EXPLORE THE MATERIAL
1. Which commission's focus on a comprehensive income tax base does the excerpt on tax policy partly credit for keeping current proposals tied to income?
2. Carry on the excerpt on taxing income and wealth, picking up right after its closing quotation.

EXCERPT PROVIDED
=====

For example, a number of commentators have recently advanced proposals for “flat rate” or “capped rate” income tax systems as a means of broadening the current tax base sufficiently to minimize the major flaws in our present progressive income tax system. The inconsistent and inequitable nature of the present system, which taxes some wealth increments and not others and which allows deductions for some expenditures and not for others, has led to a situation where the personal income tax is neither understood nor respected by many taxpayers. In addition, there is an emerging consensus that an easily understood, equitable and theoretically sound tax system is the only long-term answer to the need for adequate levels of government revenue and the need to overcome the multitude of economic and administrative problems that has arisen from past tinkering with income tax legislation. It is noteworthy that all of the proposals currently attracting popular attention remain firmly anchored to income as the appropriate tax base. This stems, in part, from the Carter Commission’s single-minded dedication to a com­prehensive income tax base. While the tax base which was subsequently adopted fell short of that Commission’s view of comprehensiveness, the fixation with income as the appropriate tax base remains. There is, therefore, minimal focus on the taxation of accumulated wealth.

A similar situation prevails in the area of corporate taxation which, through its focus on income, encourages management to rely on retained earnings and depreciation allowances so as to fmance capital investment rather than distributing profits to shareholders and facing the discipline of the marketplace for new capital requirements.

In each of these instances, a strong case can be made for shifting part of the tax burden from earned income to some wider measure of wealth, with a view to institutionalizing a greater degree of redistribution. The fundamental policy concern relates to the merits of the present system of allowing, and indeed encouraging, the accumulation and concentration of eoonomic power in our society.

The tax treatment of endowed charitable foundations poses similar concerns. As noted by the authors in their conqlusion:

“One of the compelling motives behind the establishment of foundations is the desire by wealthy private individuals to perpetuate their own names and memories … If government sets minimum spending requirements too high, they will effectively remove the possibility of perpetual names and memories and destroy private incentives in this direction.”

=====

STORED DATA
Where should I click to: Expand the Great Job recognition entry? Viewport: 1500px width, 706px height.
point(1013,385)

=====

TASK-BY-TASK OUTPUTS
1. The Carter Commission.

2.
The authors continue with another revelation of their underlying bias:

“Given the impact that private foundations play in Canadian society it would seem wise not to remove these incentives.”
The desire of wealthy private individuals to perpetuate their names need not be the motive which guides public policy. Quite aside from the merits of allowing wealth to become increasingly concentrated in the hands of a minority, there is another public interest in endowed charitable foundations. To the extent that we, the public, commit foregone taxes to such bodies, we all have a substantial, if indirect, financial interest in their activities. In a sense, such foundations are jointly funded by the public as well as by those who seek to perpetuate their own names (or achieve other personal as well as social objectives). Hence, the public has every reason to be interested in the fundamental policy question of whether endowed foundations should be allowed to exist in perpetuity or whether they might be required to make disbursements out of capital as well as income.

The purpose of this comment is neither to belittle the contribution of the Rorke/ Fowler Study nor to advocate the mandatory, periodic redistribution of accumulated wealth. It is important, however, that readers of the Study appreciate the unsubstantiated assumptions implicit in their analysis. Such assumptions are by no means unique among policymakers and commentators in the taxation field. Perhaps the time has come to explore those assumptions a bit more thoroughly.